For those of us who have been worrying about enterprise data models, single sources of truth, propagating data from authoritative sources to other platforms that need it and the like for 20 years or more, the core principles of MDM are nothing new. What has changed in the intervening years, of course, are the pervasiveness of fast network connections employing standard protocols (the Internet and its intranet cousins), and the emergence of non-proprietary, standard methods of packaging and moving data between systems (XML and HTTP). In my mind, latter-day MDM and SOA are intricately linked. It is exciting for those of us who started out in the asynchronous and proprietary world to see MDM take off leveraging these newer capabilities.
That said, MDM seems daunting to many organizations. Complicating the perception is the fact that vendors are busily hawking their competing technologies, which are often data management tools re-branded as MDM solutions with promises of a panacea, and come with a stiff price tag for both licensing and implementation. Some data management practitioners feel compelled to develop an overarching MDM strategy and embark on a formal MDM “Program.” The problem is that MDM quickly takes on the feel of a Really Big Project which, like all RBPs, becomes immediately encircled by a penumbra of imminent failure.
I would advocate an incremental approach using tools and disciplines already available to us. After all, the core principles, as I’ve already said, are not new. In fact, I would even advocate starting to inculcate MDM methods without calling them that, lest IT leadership get a whiff of that “RBP” coming on. First demonstrate the power of the concept in concrete application with business value, then you have a foundation on which to pull more data management initiatives under the MDM umbrella. Call it the stealth implementation of MDM. A couple of real-life examples will illustrate the premise.

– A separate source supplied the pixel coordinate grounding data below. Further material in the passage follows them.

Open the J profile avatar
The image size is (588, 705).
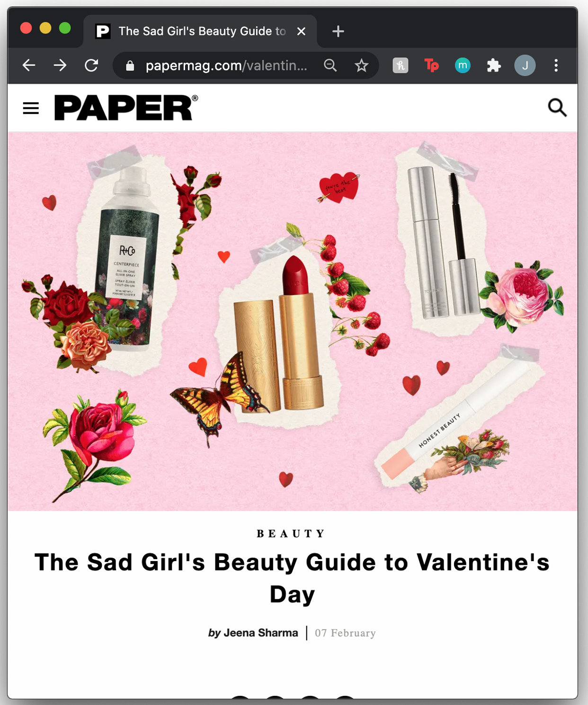click(x=525, y=65)
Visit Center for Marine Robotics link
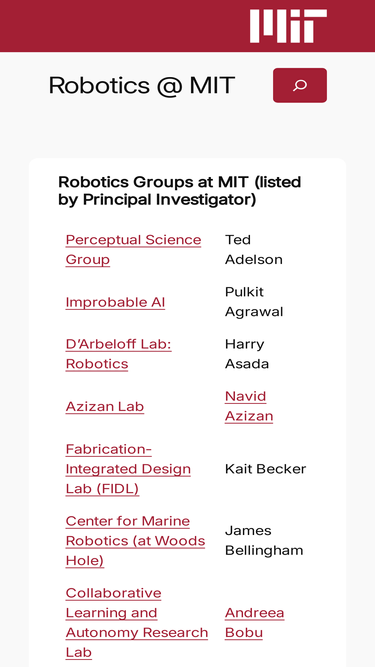The image size is (375, 667). [x=135, y=541]

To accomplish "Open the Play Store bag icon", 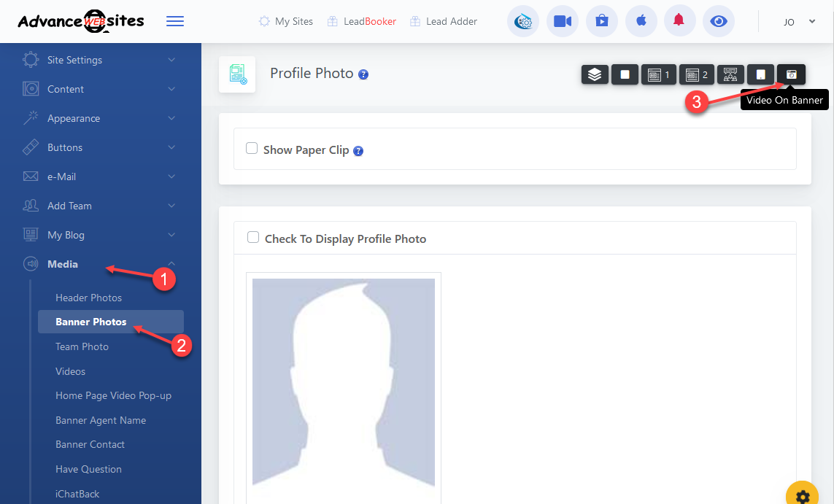I will [601, 21].
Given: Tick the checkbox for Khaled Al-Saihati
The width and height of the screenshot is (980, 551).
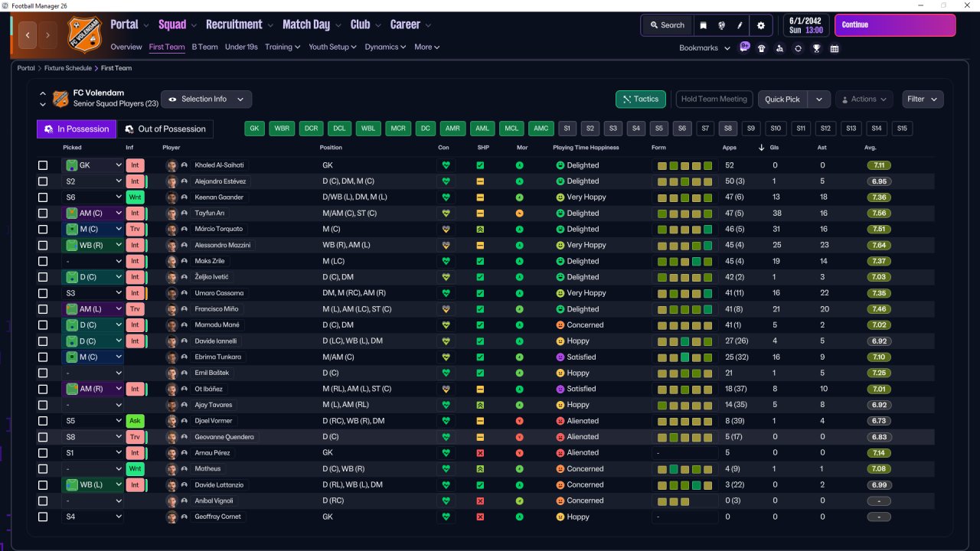Looking at the screenshot, I should pyautogui.click(x=43, y=165).
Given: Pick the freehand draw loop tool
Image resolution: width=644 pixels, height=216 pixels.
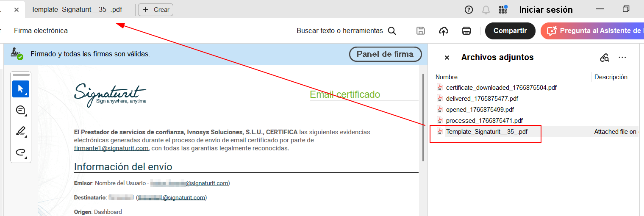Looking at the screenshot, I should point(20,152).
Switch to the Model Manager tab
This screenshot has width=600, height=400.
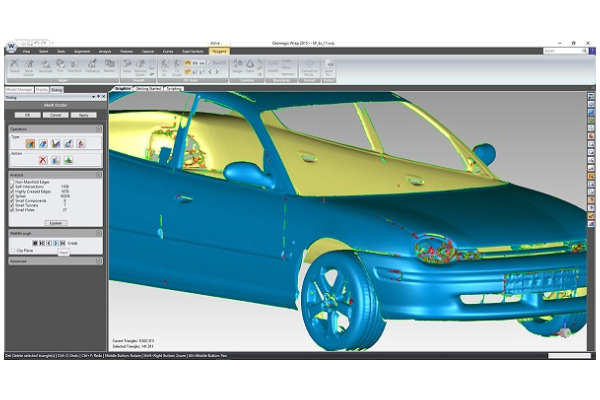tap(19, 90)
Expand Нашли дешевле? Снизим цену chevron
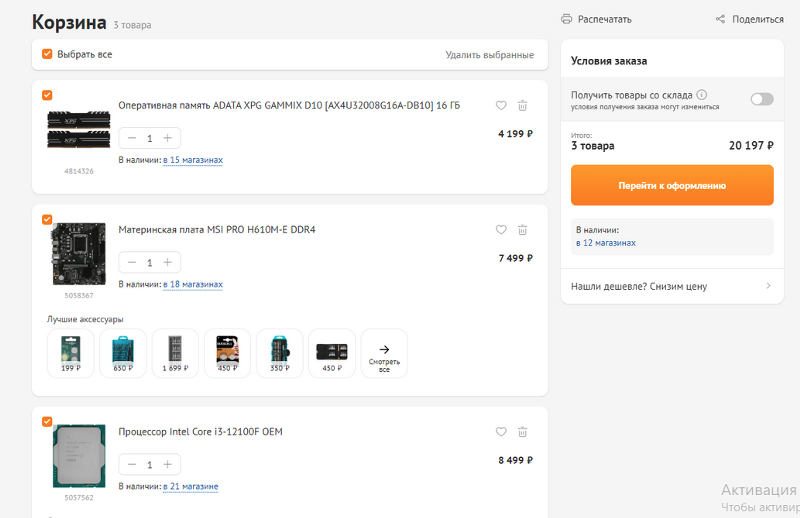The height and width of the screenshot is (518, 800). click(x=768, y=286)
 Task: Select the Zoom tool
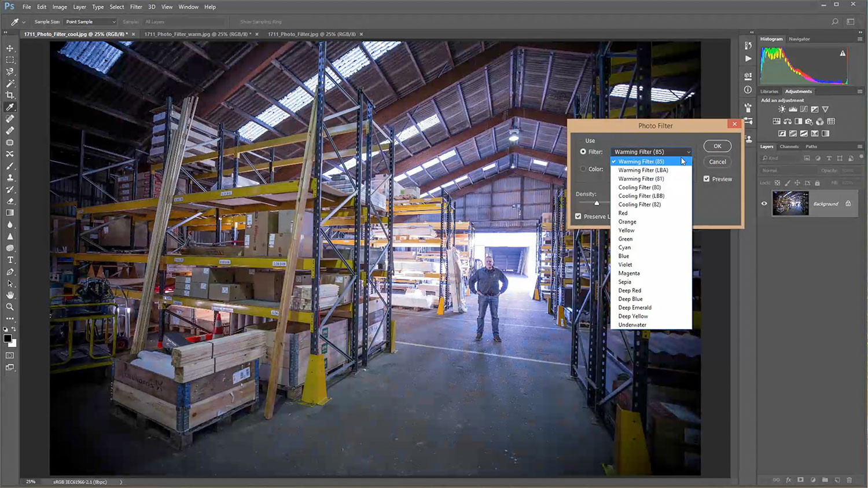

At the analytics-intensive company where I work we had lots of data analysts in the business who kept reference code sets of various sorts to support their reports and analyses – for example, to aggregate granular source-system codes into more useful hierarchical groupings. The tables were maintained in Excel spreadsheets, SAS files, desktop Access databases, and all the other usual suspects. As we were developing an Enterprise Data Warehouse we were also beginning to implement a Master Data strategy (but not calling it that!), and needed a central, controlled source for all of these end user-maintained reference sets. So we established the Corporate Reference Center schema on our operational database platform, and built a neat little utility program through which end users who are the appointed data stewards can maintain their reference data. The app also validates the data against dependent tables and business rules (cf. Biderman and McLean, “A Semantic Driven Application for Master Data Management” DAMA International + Wilshire Meta Data Conference, San Diego, March 2008). This established the place and mechanism for enterprise reference data to be housed.
The initial instruction to the IT development community was that all applications that needed data from these tables should query them in situ or move them by an ETL process as required to where they needed to be. In the next phase we started to build services around some of these data stores to create a platform-neutral abstraction layer through which they could be accessed. Here is a simple but compelling example:
The Massachusetts Health Care Reform Act of 2006 required health insurance carriers in the state to issue a document to their subscribers informing them whether their policy meets the Commonwealth’s standards for “minimum creditable coverage” (in industry speak). So we crafted a reference table in which the codes that represent health plan components get tagged with values indicating compliance and, for those that aren’t compliant, link to explanations of why that is so. It turned out the data was needed in three different places: on a mainframe from which the annual documents would be generated; on a SQL Server-based system used to mail fulfillment materials to subscribers; and in our Oracle-based CRM for generating correct correspondence to employers. Solution: The data is maintained in the Corporate Reference Center, and the platforms requiring the data acquire it via our service broker. As it happens, the fulfillment system preferred to have a replica of the data, so a Publish-Subscribe service worked best there, while the CRM’s use was on a one-off basis so it was happy to interrogate a Request-Reply service.
One further, important point: these tables, like all tables in the Corporate Reference Center, have a designated Data Steward, who is responsible for ensuring all product codes are accurately attributed. Thus our Data Stewardship strategy is being implemented incrementally along with our MDM strategy.
In sum, by corralling shareable data sets into a single location, then building service wrappers around them to standardize the interface with consuming applications, we have begun implementing Master Data Management rather than just fretting about the enormity of the challenge. And we are about at the point where we can pull the shroud off our stealth strategy and reveal it to be MDM without any IT executive passing out… because we’re already doing it.